— Begin Provided entries —
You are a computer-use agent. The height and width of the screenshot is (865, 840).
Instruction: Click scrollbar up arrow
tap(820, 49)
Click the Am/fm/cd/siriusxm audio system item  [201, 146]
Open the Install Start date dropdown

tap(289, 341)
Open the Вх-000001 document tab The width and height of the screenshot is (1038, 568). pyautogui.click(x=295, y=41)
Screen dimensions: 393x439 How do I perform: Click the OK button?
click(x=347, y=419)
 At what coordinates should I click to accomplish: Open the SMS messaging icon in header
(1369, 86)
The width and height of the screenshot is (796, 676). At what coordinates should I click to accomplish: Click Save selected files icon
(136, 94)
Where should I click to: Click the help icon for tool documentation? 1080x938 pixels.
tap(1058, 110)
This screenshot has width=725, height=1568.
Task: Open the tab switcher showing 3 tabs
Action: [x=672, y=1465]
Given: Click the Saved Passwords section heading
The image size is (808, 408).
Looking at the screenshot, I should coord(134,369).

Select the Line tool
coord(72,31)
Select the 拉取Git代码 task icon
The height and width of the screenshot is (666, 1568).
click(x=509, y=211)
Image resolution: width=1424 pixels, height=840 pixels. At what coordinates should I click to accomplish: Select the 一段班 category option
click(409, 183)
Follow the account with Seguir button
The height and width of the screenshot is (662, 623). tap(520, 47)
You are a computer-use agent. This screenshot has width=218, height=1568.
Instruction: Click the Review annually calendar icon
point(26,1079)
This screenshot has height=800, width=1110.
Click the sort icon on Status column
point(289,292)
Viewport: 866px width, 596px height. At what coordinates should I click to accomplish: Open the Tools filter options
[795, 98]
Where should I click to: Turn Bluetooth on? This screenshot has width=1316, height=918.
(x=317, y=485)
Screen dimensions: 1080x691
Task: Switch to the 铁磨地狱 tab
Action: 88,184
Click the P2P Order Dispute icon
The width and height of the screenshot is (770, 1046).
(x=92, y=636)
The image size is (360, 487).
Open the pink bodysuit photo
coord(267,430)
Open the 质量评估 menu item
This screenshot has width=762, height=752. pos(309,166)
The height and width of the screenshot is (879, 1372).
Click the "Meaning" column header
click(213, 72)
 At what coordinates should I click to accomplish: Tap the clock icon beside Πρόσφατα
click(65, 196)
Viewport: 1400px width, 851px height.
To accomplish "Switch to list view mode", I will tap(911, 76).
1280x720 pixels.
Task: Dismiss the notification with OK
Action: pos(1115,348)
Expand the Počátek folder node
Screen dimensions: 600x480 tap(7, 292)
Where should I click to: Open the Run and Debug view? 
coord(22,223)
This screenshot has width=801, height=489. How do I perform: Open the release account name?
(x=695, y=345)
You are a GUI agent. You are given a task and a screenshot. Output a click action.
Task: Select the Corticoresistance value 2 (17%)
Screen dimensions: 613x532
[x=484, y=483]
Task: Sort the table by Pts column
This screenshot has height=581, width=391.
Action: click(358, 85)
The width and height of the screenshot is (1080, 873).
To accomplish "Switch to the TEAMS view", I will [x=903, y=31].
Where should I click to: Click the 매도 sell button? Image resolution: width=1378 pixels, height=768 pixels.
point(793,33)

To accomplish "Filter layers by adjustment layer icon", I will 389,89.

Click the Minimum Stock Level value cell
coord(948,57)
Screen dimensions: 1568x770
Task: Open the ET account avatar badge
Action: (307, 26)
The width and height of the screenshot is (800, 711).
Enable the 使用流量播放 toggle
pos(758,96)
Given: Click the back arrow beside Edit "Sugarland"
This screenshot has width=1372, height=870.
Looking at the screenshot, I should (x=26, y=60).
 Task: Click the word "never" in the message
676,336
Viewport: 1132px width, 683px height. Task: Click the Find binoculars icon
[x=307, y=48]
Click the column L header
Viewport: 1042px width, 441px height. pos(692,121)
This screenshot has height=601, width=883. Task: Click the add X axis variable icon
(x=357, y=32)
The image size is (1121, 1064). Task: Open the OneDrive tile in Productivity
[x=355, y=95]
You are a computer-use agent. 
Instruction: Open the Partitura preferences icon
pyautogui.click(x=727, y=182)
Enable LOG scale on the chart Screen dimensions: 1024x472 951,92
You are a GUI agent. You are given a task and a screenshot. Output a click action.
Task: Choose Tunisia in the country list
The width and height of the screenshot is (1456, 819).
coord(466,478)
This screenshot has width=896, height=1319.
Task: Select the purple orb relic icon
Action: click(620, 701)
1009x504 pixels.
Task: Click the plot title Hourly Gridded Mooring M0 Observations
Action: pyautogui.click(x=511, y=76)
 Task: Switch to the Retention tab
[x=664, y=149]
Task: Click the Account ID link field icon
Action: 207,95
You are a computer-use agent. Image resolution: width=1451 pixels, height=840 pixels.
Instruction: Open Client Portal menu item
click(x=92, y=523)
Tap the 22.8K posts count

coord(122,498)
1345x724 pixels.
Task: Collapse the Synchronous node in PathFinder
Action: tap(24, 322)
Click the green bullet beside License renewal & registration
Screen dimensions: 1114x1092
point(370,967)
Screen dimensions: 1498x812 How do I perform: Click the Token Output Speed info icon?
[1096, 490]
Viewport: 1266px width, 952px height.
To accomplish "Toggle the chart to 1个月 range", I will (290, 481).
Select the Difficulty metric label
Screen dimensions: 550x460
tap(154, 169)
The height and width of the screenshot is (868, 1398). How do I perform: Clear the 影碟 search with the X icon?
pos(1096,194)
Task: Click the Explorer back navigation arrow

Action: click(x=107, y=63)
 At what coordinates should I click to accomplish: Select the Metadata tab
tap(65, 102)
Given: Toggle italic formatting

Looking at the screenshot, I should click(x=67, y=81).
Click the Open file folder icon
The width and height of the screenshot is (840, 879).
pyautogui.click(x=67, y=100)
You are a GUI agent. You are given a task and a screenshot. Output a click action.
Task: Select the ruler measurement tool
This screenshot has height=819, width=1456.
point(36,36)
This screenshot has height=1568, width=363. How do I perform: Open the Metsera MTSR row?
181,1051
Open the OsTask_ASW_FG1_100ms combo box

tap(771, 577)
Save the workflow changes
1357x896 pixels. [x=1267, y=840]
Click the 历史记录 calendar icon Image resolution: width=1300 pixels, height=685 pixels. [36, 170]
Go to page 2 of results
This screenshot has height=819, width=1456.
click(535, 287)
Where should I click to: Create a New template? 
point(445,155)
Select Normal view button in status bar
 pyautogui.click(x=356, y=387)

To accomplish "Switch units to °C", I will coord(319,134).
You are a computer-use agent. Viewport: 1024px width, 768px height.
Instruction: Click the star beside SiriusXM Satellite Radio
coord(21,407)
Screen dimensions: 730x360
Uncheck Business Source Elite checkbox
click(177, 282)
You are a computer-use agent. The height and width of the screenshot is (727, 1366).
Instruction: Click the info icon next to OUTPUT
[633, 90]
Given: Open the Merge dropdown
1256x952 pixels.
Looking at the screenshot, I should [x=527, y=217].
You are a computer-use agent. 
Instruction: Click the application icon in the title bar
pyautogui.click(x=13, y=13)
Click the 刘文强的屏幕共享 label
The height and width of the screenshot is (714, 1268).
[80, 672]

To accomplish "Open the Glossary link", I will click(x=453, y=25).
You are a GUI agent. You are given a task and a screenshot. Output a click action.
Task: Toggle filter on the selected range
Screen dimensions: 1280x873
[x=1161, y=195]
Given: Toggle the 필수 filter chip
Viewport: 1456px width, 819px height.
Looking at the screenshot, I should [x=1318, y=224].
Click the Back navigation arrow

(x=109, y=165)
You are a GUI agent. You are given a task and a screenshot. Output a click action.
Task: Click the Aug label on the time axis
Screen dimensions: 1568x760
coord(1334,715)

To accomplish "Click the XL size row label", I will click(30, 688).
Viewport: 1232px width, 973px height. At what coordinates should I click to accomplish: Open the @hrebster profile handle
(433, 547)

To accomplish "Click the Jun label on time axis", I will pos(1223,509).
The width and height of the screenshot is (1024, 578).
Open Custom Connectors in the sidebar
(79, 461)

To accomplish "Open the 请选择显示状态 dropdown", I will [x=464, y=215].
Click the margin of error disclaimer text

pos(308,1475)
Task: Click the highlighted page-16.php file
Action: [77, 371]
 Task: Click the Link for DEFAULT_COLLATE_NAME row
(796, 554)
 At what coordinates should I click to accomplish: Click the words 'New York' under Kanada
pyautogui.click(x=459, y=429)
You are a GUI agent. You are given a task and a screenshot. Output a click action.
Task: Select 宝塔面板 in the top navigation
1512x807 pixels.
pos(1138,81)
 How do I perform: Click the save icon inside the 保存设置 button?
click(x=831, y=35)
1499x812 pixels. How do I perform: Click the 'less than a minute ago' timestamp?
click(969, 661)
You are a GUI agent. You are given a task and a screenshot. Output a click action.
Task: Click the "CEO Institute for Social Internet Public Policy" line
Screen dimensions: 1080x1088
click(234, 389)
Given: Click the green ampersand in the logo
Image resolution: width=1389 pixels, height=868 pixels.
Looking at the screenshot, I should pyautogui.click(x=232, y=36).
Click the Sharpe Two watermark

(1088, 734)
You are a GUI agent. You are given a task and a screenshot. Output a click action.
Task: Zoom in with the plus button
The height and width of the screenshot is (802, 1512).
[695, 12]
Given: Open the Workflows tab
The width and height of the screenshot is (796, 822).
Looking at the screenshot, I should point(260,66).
— End Provided entries —
* _What to produce_
Copy out everything in the material from the line containing "You are a computer-use agent. Viewport: 1024px" down to the line containing "will click(x=453, y=25).", both included.

* _Answer to this task_
You are a computer-use agent. Viewport: 1024px width, 768px height.
Instruction: Click the star beside SiriusXM Satellite Radio
coord(21,407)
Screen dimensions: 730x360
Uncheck Business Source Elite checkbox
click(177, 282)
You are a computer-use agent. The height and width of the screenshot is (727, 1366).
Instruction: Click the info icon next to OUTPUT
[633, 90]
Given: Open the Merge dropdown
1256x952 pixels.
Looking at the screenshot, I should [x=527, y=217].
You are a computer-use agent. 
Instruction: Click the application icon in the title bar
pyautogui.click(x=13, y=13)
Click the 刘文强的屏幕共享 label
The height and width of the screenshot is (714, 1268).
[80, 672]

To accomplish "Open the Glossary link", I will click(x=453, y=25).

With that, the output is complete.